— start Given records —

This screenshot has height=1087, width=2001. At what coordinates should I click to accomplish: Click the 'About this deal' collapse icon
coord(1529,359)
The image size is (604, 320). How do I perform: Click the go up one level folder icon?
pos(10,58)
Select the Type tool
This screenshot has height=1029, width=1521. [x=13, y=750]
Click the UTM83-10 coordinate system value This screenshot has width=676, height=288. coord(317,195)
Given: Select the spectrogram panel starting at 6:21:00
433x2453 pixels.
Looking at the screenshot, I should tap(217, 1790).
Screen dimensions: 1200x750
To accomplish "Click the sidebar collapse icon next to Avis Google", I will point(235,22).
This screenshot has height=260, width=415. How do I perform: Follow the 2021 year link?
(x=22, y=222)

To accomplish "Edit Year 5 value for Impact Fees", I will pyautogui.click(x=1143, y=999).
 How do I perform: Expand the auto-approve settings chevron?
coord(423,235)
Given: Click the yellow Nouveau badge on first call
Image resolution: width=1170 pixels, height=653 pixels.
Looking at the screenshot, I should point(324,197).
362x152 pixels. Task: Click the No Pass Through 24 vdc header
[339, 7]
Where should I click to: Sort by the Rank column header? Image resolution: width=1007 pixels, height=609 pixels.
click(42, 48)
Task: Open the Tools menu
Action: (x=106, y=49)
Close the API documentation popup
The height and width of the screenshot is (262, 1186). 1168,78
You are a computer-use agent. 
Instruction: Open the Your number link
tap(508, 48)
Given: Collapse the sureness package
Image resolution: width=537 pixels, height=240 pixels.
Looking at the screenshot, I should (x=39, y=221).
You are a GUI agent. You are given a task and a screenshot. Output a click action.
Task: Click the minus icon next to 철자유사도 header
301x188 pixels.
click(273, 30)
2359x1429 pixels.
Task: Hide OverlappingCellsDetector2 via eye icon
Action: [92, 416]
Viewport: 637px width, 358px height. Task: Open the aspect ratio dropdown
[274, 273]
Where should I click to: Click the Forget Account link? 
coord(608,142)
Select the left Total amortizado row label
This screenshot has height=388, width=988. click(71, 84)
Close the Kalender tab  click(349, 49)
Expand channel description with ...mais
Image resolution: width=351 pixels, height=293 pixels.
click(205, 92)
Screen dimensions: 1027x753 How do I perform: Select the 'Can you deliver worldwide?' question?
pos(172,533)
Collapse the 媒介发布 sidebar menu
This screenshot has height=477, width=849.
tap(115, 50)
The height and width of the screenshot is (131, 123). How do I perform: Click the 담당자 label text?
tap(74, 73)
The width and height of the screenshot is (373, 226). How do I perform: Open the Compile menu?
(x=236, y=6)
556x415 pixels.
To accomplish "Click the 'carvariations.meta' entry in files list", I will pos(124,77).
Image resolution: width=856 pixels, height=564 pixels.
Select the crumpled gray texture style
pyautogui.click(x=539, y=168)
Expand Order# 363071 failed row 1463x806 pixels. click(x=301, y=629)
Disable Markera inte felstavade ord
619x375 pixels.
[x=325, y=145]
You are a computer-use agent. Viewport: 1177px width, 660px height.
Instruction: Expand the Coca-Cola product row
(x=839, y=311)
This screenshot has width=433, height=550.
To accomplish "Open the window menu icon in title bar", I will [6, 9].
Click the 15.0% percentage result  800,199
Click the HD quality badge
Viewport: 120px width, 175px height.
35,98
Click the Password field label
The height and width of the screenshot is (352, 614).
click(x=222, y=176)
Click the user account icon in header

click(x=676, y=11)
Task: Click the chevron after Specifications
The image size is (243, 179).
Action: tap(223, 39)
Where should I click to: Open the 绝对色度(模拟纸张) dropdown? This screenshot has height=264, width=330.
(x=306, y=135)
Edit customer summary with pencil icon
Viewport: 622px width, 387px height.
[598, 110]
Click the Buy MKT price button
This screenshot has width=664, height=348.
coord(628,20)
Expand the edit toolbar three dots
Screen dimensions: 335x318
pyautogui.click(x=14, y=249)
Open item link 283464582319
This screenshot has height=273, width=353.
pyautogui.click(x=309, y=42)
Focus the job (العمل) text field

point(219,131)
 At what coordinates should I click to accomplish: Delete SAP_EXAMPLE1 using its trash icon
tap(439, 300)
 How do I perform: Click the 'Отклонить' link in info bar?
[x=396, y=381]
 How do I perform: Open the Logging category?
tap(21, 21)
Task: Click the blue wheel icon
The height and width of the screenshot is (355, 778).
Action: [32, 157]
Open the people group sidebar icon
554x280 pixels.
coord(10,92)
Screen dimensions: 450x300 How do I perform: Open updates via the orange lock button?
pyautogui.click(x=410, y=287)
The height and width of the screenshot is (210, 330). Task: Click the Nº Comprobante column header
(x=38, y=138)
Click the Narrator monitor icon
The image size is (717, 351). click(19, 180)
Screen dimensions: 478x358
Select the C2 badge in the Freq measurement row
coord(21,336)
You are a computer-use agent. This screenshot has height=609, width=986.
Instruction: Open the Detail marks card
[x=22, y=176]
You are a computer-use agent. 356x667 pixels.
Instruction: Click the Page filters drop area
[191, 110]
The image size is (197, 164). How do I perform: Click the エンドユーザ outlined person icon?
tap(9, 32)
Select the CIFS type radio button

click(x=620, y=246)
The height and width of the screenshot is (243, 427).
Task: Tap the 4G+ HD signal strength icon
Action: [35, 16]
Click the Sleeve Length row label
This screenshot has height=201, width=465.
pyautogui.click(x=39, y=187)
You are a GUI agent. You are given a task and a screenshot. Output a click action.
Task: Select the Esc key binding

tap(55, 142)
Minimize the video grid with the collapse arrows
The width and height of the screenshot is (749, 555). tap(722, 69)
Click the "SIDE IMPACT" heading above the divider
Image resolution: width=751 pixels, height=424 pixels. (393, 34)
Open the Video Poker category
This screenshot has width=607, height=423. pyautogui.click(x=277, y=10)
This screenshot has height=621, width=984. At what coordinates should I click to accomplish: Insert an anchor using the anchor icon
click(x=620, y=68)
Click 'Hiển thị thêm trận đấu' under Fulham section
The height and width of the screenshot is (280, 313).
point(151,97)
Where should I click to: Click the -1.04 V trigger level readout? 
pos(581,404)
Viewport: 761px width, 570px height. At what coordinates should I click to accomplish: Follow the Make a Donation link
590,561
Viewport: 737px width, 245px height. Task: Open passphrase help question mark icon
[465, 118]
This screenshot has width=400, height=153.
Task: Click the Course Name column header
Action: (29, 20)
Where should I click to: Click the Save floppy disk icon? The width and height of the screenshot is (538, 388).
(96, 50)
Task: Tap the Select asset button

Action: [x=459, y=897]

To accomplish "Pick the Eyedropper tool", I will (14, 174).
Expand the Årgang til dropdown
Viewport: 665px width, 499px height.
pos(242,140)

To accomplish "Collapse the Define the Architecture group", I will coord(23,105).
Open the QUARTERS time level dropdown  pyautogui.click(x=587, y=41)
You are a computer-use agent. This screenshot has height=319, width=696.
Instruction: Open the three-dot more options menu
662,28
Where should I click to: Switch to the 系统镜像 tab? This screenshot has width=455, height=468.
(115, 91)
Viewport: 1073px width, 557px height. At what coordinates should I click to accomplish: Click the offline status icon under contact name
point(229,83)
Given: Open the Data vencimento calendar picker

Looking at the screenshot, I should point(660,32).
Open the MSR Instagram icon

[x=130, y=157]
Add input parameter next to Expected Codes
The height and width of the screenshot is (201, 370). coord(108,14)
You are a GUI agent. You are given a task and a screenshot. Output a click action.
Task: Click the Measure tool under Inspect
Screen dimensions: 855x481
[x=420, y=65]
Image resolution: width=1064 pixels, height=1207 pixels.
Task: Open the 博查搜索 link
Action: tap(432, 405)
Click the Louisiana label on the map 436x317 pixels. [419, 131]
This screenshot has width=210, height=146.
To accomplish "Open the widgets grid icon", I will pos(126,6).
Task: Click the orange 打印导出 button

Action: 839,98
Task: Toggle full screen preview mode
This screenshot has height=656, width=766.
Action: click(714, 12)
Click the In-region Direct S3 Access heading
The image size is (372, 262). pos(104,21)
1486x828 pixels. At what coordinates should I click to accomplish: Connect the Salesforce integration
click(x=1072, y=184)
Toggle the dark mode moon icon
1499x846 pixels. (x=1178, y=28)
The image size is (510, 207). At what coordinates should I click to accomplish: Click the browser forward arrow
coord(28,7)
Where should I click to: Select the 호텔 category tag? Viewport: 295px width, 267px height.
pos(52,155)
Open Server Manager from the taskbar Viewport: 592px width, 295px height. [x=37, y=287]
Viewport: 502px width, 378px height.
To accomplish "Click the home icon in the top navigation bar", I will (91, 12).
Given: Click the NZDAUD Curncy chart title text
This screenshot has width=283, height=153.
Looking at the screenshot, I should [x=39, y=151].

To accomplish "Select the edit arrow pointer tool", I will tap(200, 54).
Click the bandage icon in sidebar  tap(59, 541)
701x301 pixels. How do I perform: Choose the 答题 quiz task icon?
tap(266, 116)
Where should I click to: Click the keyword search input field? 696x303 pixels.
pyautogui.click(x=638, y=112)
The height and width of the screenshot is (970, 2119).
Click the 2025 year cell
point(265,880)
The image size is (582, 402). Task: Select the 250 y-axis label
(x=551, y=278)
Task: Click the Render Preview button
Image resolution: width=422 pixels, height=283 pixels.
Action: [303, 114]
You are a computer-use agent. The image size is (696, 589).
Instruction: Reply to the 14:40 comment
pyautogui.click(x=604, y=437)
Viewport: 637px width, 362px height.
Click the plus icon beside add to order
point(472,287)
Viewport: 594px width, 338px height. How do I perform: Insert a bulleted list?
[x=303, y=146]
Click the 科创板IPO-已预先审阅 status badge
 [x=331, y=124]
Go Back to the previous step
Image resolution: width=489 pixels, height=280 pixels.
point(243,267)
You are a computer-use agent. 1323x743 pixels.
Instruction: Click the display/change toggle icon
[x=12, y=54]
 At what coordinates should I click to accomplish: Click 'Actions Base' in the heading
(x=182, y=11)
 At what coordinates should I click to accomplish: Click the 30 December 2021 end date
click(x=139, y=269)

— end Given records —

▶ Instructions for the task
Quote the rows from the line with "has height=609, width=986." up to and including the line with "tap(55, 142)".

▶ Answer below
You are a computer-use agent. This screenshot has height=609, width=986.
Instruction: Open the Detail marks card
[x=22, y=176]
You are a computer-use agent. 356x667 pixels.
Instruction: Click the Page filters drop area
[191, 110]
The image size is (197, 164). How do I perform: Click the エンドユーザ outlined person icon?
tap(9, 32)
Select the CIFS type radio button

click(x=620, y=246)
The height and width of the screenshot is (243, 427).
Task: Tap the 4G+ HD signal strength icon
Action: [35, 16]
Click the Sleeve Length row label
This screenshot has height=201, width=465.
pyautogui.click(x=39, y=187)
You are a GUI agent. You are given a task and a screenshot. Output a click action.
Task: Select the Esc key binding

tap(55, 142)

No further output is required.